General characteristics
- Class & type: Steam corvette
- Displacement: 2,016.66 t (1,984.81 long tons)
- Length: 74.07 m (243.0 ft)
- Beam: 11.12 m (36.5 ft)
- Draft: 5.34 m (17.5 ft)
- Installed power: 2,700 ihp (2,000 kW)
- Propulsion: 1 × Propeller; 1 × Steam engine with 3 cylinders;
- Speed: 13 knots (24 km/h; 15 mph)
- Complement: 134
- Armament: 1865:; 14x Voruz 162 mm guns; 1873:; 12x Voruz 162 mm guns; 1x Whitworth 9-pounder gun; 1879:; 12x Voruz 162 mm guns; 2x Armstrong 70-pounder guns; 1x Whitworth 9-pounder gun; 1880:; 12x Voruz 162 mm guns; 2x Armstrong 70-pounder guns; 2x Parrott 30-pounder cannons;

= BAP Unión (1865) =

Peruvian corvette

BAP Unión was a corvette of the Peruvian Navy, originally ordered by the government of the Confederate States of America during the American Civil War. Built in France it was bought by the Peruvian Navy and during its service participated in the Chincha Islands War and in the War of the Pacific in which it was scuttled following the Blockade of Callao to prevent it falling into Chilean hands.
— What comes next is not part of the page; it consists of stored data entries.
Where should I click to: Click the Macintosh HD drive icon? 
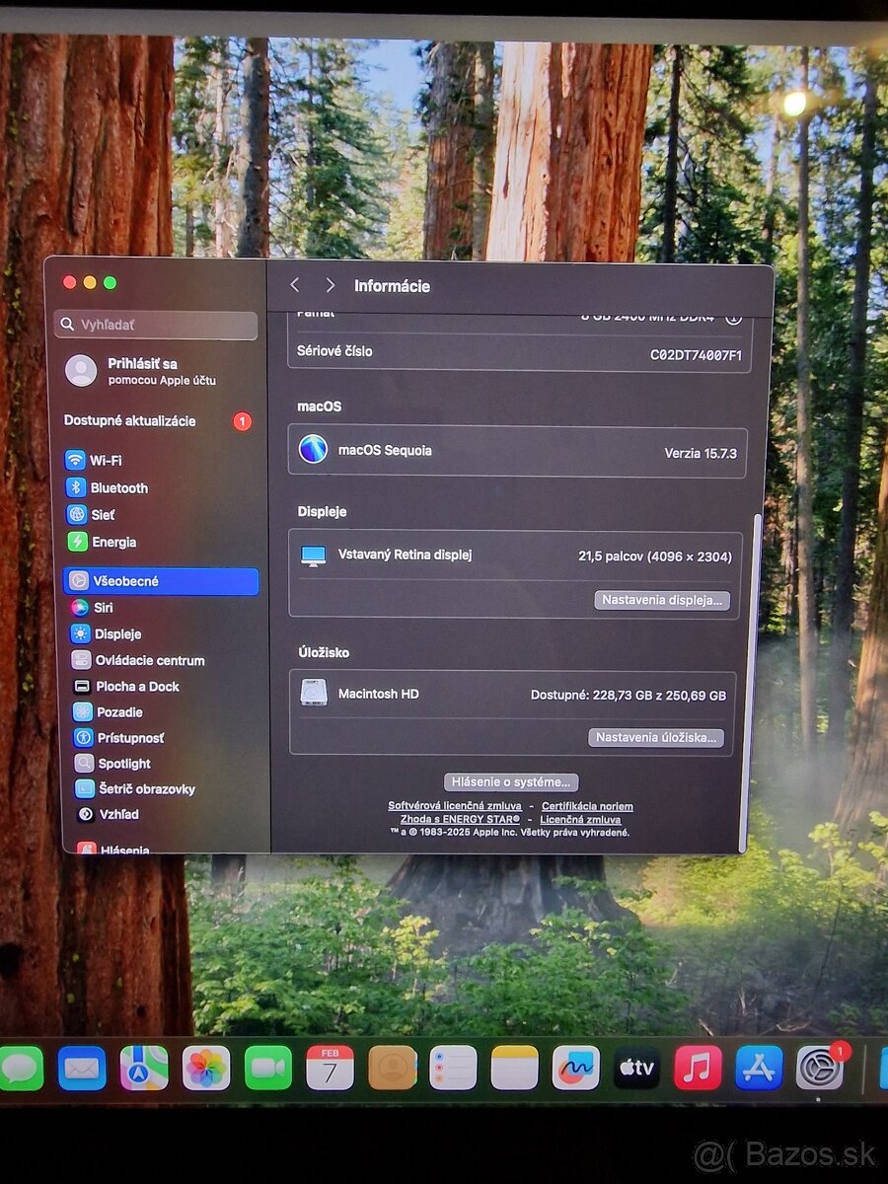pos(317,694)
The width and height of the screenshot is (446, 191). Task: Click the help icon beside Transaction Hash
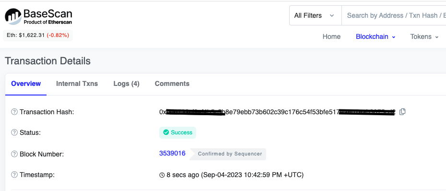coord(14,112)
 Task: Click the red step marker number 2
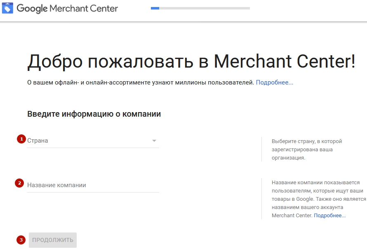(x=19, y=183)
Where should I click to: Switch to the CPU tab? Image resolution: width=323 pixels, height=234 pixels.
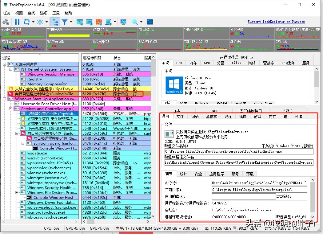(x=179, y=63)
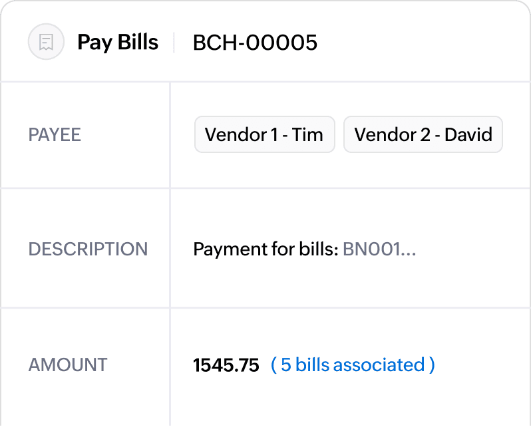Click the gap between the two vendor chips
This screenshot has height=427, width=531.
coord(339,135)
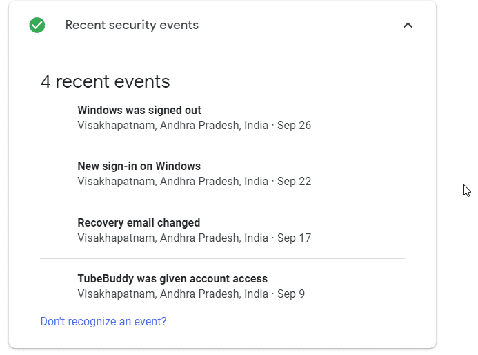Click Visakhapatnam location under signed out event
This screenshot has height=355, width=478.
[x=173, y=126]
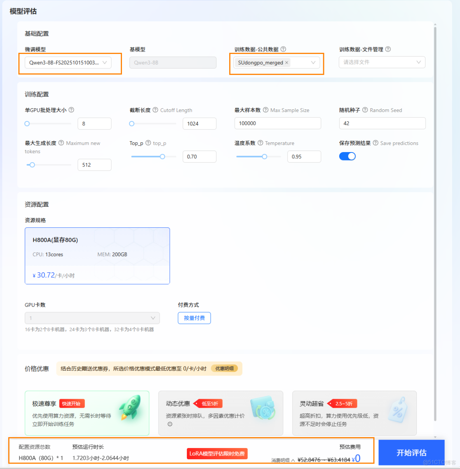
Task: Click help icon beside 保存预测结果
Action: click(375, 143)
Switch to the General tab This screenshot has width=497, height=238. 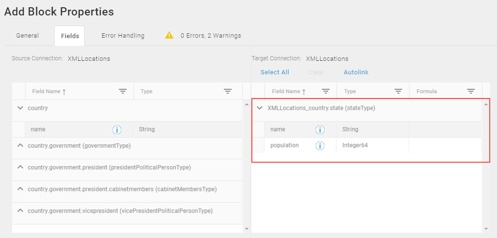28,35
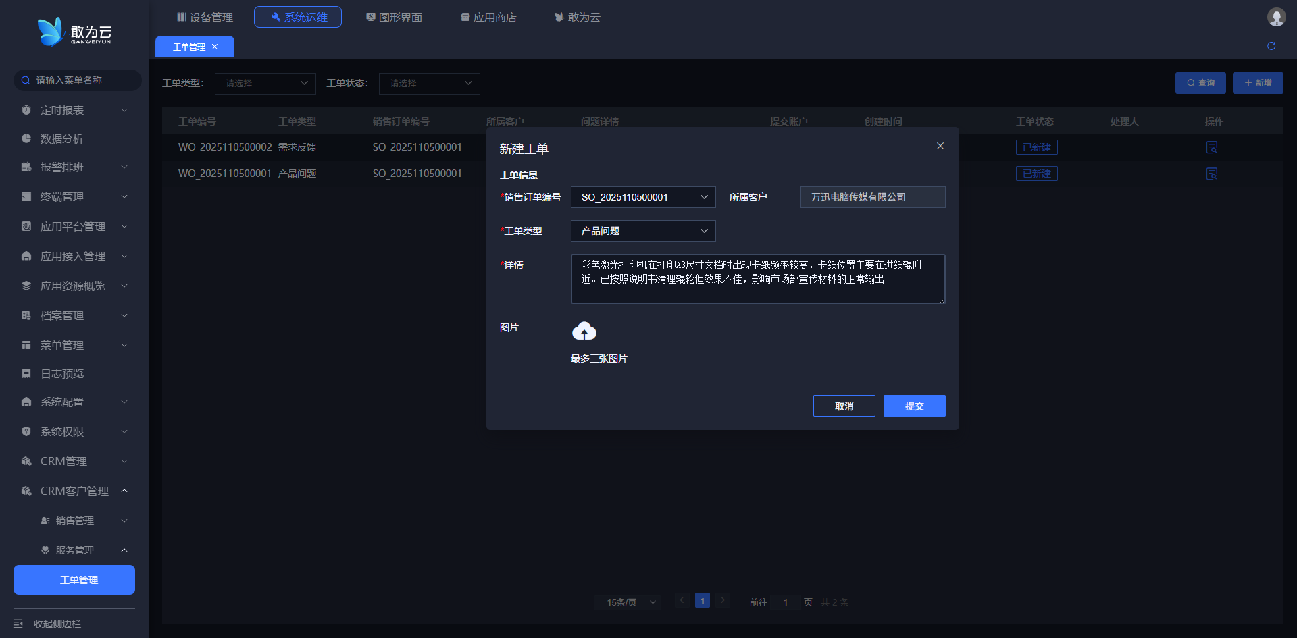The height and width of the screenshot is (638, 1297).
Task: Open the 应用商店 top menu
Action: click(x=488, y=17)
The current Peruvian training ship; BAP Unión, is named after this vessel.

==History==
===Construction and purchase===
During the American Civil War, the Confederate States ordered the French shipbuilder Henri Arman de Rivière to build 4 cruisers. He built 2 in his own shipyard in Bordeaux, under the names of Osaka and Yedo, which were to be called Louisiana and Mississippi. The other two were commissioned from his partner Voruz in Nantes, under the names of San Francisco and Shanghai, which were to be called Texas and Georgia. Due to pressure from American diplomacy, the cruisers were embargoed in 1864 when they were not yet completed. Those in Bordeaux were bought by Prussia, then at war with Denmark, while those in Nantes were bought by Peru in anticipation of a possible war with Spain.

Peru bought the two vessels in November 1864 at a cost of 2.3 million francs, equivalent to 92 thousand pounds sterling, which was more than the Huáscar monitor cost. The San Francisco took the name of America and the Shanghai became the Union. Lieutenant Commander Juan Pardo de Zela took command of the America and First Lieutenant Miguel Grau was assigned to the Union. Both corvettes, which were in Saint Nazaire, prepared to set sail for the Pacific in December 1864.

===Naval actions===
====The campaign in the Peruvian civil war of 1865====
When the Union corvette arrived in England from France to enlist a crew, on 17 January 1865, its commander Grau was arrested at Plymouth, accused of having violated the principles of neutrality that the port imposed on all foreign warships. Federico Barreda's energetic protest before Count Russel managed to annul the arrest warrant against Grau, and the Union and its twin America were able to continue their trip to Peru. On 31 March, Miguel Grau, commander of the Union, was promoted to corvette captain.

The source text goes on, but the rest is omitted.